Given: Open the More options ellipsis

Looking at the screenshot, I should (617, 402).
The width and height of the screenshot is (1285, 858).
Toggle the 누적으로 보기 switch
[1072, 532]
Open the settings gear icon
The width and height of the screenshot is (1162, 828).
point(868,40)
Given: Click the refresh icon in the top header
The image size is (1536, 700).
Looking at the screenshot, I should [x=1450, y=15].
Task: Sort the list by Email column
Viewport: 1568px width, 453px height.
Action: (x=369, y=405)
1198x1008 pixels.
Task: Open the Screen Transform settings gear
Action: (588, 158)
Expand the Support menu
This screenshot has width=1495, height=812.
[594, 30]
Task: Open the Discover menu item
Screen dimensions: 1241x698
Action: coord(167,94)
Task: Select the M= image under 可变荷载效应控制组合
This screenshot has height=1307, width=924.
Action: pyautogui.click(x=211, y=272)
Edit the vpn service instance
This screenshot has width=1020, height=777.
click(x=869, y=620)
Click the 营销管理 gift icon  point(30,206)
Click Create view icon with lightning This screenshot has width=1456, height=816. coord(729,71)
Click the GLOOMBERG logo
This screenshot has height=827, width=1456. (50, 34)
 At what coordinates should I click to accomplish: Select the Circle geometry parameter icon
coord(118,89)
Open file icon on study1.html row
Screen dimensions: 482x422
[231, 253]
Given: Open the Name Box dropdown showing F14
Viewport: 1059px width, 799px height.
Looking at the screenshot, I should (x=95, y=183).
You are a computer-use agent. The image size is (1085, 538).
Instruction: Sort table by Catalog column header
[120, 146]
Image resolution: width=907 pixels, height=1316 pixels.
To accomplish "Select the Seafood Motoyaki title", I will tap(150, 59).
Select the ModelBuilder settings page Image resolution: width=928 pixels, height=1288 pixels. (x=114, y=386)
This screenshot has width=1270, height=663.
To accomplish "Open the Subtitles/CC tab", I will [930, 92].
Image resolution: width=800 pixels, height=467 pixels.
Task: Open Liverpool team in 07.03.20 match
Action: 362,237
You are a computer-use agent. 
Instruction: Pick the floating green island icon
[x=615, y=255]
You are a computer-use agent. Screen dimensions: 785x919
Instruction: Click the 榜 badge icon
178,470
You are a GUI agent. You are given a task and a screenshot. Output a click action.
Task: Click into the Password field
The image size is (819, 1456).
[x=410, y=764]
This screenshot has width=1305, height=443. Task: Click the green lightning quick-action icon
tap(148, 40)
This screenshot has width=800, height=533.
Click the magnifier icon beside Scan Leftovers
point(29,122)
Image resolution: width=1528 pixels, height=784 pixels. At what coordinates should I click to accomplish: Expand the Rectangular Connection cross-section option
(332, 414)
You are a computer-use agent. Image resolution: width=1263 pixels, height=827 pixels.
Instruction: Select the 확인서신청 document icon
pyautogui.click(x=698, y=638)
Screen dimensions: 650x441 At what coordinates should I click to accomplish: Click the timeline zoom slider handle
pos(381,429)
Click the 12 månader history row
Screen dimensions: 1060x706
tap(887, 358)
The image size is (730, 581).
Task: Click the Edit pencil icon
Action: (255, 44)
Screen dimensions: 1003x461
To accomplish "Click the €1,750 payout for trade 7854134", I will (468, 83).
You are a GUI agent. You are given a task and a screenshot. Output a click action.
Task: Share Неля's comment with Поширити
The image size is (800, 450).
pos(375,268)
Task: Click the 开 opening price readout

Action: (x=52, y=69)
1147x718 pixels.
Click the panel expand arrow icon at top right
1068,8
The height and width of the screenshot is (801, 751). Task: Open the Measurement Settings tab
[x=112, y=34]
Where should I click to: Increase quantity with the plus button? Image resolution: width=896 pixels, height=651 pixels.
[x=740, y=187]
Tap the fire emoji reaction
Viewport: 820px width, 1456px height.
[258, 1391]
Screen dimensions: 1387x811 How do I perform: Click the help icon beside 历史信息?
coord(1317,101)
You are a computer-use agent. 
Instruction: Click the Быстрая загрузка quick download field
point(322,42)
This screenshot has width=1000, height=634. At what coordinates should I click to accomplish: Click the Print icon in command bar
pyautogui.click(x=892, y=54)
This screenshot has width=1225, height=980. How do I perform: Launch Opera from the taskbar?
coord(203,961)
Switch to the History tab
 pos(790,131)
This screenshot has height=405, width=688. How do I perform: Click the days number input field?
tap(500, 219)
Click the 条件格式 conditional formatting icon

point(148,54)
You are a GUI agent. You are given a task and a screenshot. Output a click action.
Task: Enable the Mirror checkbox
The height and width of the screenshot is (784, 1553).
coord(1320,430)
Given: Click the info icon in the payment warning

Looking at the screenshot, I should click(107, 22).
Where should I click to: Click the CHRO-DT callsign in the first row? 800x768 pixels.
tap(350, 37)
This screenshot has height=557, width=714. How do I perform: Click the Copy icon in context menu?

GIVEN PROBLEM =>
How many lines in the rows above contain the string "dimensions"? Reply with the number only.

REPLY TO THE EXERCISE =>
7